▶ [Required task]: Please turn only the records beginning at the line that contains "This screenshot has width=2486, height=1069." and stopping after the line that contains "This screenshot has width=204, height=248." into a numbered list, leaving out blank lines.

"""

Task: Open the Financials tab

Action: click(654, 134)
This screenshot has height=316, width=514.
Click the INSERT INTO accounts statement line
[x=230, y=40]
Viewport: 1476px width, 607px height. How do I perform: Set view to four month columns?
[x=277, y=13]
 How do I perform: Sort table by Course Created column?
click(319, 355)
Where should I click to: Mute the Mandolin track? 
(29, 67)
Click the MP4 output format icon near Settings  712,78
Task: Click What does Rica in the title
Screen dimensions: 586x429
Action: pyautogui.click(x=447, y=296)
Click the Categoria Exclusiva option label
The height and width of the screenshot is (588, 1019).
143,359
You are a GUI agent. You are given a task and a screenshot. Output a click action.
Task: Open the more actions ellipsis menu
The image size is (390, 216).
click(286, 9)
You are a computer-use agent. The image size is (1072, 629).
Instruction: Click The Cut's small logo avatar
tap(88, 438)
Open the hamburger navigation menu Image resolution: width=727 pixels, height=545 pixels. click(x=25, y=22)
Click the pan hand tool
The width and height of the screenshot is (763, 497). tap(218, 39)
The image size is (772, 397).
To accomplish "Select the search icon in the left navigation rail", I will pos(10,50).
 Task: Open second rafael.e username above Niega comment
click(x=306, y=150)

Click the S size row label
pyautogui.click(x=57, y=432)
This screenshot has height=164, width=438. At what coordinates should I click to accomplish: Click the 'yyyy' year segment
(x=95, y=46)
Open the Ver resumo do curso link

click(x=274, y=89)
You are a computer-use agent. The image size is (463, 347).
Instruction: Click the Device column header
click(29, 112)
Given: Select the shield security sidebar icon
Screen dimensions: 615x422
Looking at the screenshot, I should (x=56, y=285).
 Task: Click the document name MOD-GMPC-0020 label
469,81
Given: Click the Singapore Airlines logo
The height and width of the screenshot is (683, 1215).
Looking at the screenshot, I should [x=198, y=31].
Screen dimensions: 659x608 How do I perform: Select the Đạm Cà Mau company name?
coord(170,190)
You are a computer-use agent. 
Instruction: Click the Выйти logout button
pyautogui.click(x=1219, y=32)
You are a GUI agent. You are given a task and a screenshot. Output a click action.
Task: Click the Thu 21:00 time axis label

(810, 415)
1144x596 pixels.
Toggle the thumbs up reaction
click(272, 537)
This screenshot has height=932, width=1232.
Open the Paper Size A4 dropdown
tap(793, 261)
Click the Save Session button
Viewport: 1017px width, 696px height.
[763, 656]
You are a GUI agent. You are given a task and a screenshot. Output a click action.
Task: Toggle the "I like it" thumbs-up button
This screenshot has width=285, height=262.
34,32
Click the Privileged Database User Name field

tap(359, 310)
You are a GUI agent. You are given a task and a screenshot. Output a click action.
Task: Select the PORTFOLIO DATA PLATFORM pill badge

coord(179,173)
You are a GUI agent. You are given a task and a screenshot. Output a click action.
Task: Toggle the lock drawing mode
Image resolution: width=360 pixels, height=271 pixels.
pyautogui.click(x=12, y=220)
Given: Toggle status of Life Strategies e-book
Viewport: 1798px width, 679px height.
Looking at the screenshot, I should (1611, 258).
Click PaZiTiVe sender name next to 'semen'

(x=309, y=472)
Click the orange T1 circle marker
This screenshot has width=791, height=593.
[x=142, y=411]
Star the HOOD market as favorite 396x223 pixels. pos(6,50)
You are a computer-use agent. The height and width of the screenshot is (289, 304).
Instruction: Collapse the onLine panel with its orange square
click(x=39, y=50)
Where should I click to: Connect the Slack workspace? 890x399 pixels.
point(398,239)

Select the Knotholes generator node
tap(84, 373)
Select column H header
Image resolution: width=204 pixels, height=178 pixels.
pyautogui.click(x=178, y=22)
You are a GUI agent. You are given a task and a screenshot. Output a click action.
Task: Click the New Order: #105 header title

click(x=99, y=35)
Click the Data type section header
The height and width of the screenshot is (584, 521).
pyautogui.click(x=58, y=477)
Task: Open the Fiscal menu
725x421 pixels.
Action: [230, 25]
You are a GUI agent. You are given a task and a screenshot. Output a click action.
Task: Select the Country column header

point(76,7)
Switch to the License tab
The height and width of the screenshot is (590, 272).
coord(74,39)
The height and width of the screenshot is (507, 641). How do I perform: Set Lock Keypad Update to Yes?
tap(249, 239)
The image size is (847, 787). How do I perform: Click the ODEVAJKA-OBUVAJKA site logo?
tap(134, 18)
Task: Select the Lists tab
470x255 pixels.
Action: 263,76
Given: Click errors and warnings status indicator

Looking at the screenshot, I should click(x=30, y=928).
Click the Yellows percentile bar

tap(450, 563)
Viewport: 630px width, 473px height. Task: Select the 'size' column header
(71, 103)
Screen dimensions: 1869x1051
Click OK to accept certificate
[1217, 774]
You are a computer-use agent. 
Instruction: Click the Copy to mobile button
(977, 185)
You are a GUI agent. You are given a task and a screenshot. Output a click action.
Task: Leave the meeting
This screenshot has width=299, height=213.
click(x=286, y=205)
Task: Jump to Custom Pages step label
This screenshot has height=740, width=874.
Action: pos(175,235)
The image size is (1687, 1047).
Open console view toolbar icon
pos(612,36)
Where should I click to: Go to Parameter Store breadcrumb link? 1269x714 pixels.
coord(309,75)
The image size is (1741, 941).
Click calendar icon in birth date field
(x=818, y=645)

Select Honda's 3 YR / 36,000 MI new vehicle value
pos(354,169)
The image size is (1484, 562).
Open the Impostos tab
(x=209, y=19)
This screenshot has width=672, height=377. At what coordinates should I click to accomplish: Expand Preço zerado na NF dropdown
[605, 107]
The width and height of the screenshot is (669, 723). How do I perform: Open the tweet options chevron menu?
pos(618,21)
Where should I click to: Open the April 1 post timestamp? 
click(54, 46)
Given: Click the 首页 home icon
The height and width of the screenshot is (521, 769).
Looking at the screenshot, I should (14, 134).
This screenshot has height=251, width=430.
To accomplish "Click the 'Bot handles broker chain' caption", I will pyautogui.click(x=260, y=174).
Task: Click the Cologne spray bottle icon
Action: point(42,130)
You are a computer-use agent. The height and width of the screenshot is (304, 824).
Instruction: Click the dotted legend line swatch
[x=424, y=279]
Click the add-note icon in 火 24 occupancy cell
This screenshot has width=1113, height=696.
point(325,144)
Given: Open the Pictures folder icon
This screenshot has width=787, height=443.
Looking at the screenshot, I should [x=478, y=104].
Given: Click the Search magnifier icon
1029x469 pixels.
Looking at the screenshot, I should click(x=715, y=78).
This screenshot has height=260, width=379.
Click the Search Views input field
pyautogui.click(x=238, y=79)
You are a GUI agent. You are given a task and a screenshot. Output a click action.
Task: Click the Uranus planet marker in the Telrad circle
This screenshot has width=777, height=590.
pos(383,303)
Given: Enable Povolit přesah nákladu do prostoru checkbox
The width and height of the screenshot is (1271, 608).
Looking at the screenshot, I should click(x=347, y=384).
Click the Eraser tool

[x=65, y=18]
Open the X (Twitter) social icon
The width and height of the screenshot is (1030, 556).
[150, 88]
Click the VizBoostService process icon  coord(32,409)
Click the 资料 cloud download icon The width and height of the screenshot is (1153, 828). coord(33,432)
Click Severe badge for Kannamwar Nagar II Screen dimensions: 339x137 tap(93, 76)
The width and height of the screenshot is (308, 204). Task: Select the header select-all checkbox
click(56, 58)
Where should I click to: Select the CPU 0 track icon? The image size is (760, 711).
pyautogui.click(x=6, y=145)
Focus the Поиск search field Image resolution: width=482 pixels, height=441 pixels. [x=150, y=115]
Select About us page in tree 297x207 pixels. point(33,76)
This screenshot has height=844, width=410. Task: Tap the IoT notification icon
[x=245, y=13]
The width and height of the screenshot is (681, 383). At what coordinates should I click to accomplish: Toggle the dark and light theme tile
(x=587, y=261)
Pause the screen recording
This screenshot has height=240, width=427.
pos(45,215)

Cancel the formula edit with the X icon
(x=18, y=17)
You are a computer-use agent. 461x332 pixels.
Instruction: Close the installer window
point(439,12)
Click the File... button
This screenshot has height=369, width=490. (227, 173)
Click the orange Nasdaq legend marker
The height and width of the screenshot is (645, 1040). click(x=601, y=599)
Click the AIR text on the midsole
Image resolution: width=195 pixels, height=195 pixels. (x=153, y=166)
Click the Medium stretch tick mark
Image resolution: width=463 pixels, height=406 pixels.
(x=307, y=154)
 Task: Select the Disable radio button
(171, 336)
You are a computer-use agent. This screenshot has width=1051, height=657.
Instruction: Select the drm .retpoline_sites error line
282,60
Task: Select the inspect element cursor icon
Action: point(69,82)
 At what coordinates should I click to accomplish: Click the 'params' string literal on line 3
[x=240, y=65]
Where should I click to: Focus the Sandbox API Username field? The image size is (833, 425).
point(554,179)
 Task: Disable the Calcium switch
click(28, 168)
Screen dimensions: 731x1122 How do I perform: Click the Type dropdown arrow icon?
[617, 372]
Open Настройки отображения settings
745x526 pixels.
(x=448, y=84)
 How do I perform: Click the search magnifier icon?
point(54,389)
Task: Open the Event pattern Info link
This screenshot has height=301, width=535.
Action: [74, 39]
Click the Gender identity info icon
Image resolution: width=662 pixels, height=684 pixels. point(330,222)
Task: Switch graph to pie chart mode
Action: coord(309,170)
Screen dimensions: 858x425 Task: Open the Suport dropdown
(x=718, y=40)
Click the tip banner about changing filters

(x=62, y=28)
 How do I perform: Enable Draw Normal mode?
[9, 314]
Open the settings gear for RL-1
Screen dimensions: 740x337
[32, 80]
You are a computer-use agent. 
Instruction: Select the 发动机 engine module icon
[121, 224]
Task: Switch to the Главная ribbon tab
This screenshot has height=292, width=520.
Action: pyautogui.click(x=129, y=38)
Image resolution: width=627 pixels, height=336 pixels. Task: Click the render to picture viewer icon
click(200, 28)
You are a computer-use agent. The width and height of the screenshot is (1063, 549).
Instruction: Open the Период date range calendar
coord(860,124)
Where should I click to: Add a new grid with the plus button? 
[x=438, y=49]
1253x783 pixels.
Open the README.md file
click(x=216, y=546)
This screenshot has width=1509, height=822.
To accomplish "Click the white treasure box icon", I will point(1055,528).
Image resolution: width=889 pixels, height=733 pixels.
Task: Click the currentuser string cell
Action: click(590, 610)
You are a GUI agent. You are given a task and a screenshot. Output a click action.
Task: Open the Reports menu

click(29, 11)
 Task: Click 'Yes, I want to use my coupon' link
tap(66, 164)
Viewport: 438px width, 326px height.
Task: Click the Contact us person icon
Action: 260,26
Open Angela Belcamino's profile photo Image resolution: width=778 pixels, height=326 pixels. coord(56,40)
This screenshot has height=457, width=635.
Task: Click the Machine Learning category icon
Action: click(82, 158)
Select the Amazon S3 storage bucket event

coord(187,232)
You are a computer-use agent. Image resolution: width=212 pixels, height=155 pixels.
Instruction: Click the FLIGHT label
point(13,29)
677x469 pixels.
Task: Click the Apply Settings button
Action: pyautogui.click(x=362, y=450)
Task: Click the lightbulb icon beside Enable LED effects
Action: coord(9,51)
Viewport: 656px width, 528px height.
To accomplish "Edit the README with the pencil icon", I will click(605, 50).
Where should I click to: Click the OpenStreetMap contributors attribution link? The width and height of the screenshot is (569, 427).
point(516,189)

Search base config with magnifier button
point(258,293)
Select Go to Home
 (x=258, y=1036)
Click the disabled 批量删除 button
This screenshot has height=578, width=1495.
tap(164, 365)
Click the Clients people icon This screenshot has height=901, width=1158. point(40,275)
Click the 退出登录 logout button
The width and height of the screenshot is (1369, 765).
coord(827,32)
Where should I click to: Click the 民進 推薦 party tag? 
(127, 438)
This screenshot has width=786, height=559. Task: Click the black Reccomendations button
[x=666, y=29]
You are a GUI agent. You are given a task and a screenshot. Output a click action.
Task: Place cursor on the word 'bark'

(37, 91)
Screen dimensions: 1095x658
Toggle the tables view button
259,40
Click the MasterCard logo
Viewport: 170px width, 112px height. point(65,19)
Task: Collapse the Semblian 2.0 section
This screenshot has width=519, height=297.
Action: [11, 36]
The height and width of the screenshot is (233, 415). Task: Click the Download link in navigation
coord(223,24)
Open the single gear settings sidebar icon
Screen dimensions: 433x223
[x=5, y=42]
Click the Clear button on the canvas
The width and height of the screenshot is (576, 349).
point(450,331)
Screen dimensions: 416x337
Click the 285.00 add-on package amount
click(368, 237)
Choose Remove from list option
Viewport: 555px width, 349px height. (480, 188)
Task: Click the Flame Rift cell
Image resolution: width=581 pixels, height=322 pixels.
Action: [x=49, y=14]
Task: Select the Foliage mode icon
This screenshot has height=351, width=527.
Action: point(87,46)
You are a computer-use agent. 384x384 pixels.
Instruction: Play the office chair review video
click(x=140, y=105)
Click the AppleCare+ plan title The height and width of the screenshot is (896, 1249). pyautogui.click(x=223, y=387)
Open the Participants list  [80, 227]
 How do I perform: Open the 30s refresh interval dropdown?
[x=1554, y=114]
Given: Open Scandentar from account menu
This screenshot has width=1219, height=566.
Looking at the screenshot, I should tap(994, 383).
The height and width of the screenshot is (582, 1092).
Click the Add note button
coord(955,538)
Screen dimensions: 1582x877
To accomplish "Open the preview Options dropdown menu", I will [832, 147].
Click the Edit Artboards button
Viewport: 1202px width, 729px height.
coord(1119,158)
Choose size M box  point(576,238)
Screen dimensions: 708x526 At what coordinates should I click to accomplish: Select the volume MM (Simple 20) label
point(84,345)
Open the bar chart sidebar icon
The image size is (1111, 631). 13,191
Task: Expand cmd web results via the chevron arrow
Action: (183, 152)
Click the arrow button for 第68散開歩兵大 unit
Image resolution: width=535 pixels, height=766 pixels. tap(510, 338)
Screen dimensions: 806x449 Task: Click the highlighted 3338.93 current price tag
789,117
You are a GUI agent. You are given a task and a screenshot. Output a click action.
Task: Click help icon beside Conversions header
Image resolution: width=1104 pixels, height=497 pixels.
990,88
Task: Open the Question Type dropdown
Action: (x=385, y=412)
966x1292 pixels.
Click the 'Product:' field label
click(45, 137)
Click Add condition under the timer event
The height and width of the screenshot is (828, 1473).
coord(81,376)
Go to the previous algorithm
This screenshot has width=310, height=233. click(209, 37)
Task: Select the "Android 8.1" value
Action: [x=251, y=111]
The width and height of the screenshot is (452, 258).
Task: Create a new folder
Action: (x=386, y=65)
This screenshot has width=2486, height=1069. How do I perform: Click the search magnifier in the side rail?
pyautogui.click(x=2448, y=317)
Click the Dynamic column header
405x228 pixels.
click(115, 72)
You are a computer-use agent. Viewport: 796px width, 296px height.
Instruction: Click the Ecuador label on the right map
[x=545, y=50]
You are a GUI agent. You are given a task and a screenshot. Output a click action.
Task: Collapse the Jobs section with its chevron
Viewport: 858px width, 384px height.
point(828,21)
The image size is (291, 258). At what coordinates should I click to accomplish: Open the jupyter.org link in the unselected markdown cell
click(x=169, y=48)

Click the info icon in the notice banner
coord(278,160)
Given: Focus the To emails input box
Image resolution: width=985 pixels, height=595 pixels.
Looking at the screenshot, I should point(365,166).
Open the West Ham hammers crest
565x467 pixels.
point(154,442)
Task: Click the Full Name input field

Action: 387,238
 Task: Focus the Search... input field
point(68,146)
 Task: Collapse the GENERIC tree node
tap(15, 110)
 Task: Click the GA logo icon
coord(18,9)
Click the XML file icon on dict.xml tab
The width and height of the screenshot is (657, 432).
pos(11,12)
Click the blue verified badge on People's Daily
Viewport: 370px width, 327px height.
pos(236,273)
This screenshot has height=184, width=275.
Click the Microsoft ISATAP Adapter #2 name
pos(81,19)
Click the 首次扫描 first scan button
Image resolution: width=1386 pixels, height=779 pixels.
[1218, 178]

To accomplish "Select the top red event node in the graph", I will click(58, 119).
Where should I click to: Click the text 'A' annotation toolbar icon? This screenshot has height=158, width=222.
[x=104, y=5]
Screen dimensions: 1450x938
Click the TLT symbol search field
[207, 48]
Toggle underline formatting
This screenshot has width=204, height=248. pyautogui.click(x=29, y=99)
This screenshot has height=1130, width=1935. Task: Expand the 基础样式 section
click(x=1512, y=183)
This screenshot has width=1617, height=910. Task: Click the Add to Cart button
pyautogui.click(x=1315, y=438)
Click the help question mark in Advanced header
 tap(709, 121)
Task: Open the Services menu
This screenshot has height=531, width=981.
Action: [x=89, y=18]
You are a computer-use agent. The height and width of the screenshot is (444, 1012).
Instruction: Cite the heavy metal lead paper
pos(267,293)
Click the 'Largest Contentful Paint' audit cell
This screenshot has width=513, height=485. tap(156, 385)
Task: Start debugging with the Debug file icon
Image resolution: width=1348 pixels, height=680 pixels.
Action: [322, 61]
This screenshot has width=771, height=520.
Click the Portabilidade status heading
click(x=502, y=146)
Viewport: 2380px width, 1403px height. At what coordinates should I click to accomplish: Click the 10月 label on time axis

"""

▶ [The solution]:
1. This screenshot has width=2486, height=1069. How do I perform: Click the search magnifier in the side rail?
2. pyautogui.click(x=2448, y=317)
3. Click the Dynamic column header
4. 405x228 pixels.
5. click(115, 72)
6. You are a computer-use agent. Viewport: 796px width, 296px height.
7. Instruction: Click the Ecuador label on the right map
8. [x=545, y=50]
9. You are a GUI agent. You are given a task and a screenshot. Output a click action.
10. Task: Collapse the Jobs section with its chevron
11. Viewport: 858px width, 384px height.
12. point(828,21)
13. The image size is (291, 258). At what coordinates should I click to accomplish: Open the jupyter.org link in the unselected markdown cell
14. click(x=169, y=48)
15. Click the info icon in the notice banner
16. coord(278,160)
17. Given: Focus the To emails input box
18. Image resolution: width=985 pixels, height=595 pixels.
19. Looking at the screenshot, I should point(365,166).
20. Open the West Ham hammers crest
21. 565x467 pixels.
22. point(154,442)
23. Task: Click the Full Name input field
24. Action: 387,238
25.  Task: Focus the Search... input field
26. point(68,146)
27.  Task: Collapse the GENERIC tree node
28. tap(15, 110)
29.  Task: Click the GA logo icon
30. coord(18,9)
31. Click the XML file icon on dict.xml tab
32. The width and height of the screenshot is (657, 432).
33. pos(11,12)
34. Click the blue verified badge on People's Daily
35. Viewport: 370px width, 327px height.
36. pos(236,273)
37. This screenshot has height=184, width=275.
38. Click the Microsoft ISATAP Adapter #2 name
39. pos(81,19)
40. Click the 首次扫描 first scan button
41. Image resolution: width=1386 pixels, height=779 pixels.
42. [1218, 178]
43. To accomplish "Select the top red event node in the graph", I will click(58, 119).
44. Where should I click to: Click the text 'A' annotation toolbar icon? This screenshot has height=158, width=222.
45. [x=104, y=5]
46. Screen dimensions: 1450x938
47. Click the TLT symbol search field
48. [207, 48]
49. Toggle underline formatting
50. This screenshot has width=204, height=248. pyautogui.click(x=29, y=99)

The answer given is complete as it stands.